Membro del partito whig, strenuo difensore della libertà politica, abile e a volte esasperante oratore, la concezione di pdfBurke è strettamente legata alla sua attività politica e parlamentare. Gli esordi dell’attività parlamentare di Burke coincidono con l’acuirsi del contrasto delle colonie nordamericane con la madrepatria inglese. Burke intervenne più volte sostenendo le ragioni dei coloni e guadagnandosi la stima dei suoi colleghi. Nel suo Discorso per la conciliazione con le colonie abbiamo un esemplare saggio del suo pensiero politico moderato e ricettivo delle embrionali istanze democratiche dei contesti politici del diciottesimo secolo.

La fine della guerra dei Sette anni (1756-1763), nella quale entrarono in conflitto gli espansionismi commerciali e territoriali di Francia e Inghilterra, proclamò la supremazia britannica nel continente nordamericano, il quale è inglese per una estensione che va dal Canada alla Florida. Globalmente, quello britannico era un impero immenso che annoverava, fra i suoi possedimenti coloniali, quelli del Bengala e del Bihar, dell’Australia, di Guadalupe e Martinica, Cuba. L’amministrazione di questo impero richiedeva uno sforzo finanziario considerevole che la Gran Bretagna, debilitata dalla guerra, non riusciva a sostenere.
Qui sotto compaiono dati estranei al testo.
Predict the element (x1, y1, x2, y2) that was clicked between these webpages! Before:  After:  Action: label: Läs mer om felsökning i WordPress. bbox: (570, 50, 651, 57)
Di qui il tentativo del governo britannico di esercitare una maggiore pressione fiscale sulle colonie. Tentativi che si espressero con il Sugar Act (1764), il quale colpiva con un forte dazio le importazioni di zucchero (necessario per le distillerie nordamericane) dai Caraibi francesi, e con lo Stamp Act (1765), tassa di bollo sugli atti ufficiali e sulle pubblicazioni, che sarà poi revocato l’anno successivo di fronte alla protesta dei coloni e alle critiche mosse dal partito whig nel Parlamento britannico (è in questa occasione che il nome di Burke inizia a farsi conoscere). Tuttavia, negli anni successivi furono presi provvedimenti per una progressiva tassazione sulle merci importate dai coloni e lo scontro crebbe rapidamente. Fra i coloni, alcuni intellettuali come Benjamin Franklin, John Dickinson, Thomas Jefferson, James Otis, Samuel Adams, pubblicarono una serie di opuscoli polemici in cui si faceva appello alla stessa tradizione parlamentare inglese per denunciare l’ingiustizia che il governo britannico stava perpetrando nei confronti delle colonie. In particolare, il riferimento costante era al principio secondo il quale nessuna tassa può essere imposta senza l’approvazione di un’assemblea nella quale i diritti dei contribuenti trovano un’adeguata rappresentanza. No taxation without representation: quindi il Parlamento britannico, nel quale non compaiono i rappresentanti delle colonie, non può legiferare sulle tasse alle colonie d’oltremare.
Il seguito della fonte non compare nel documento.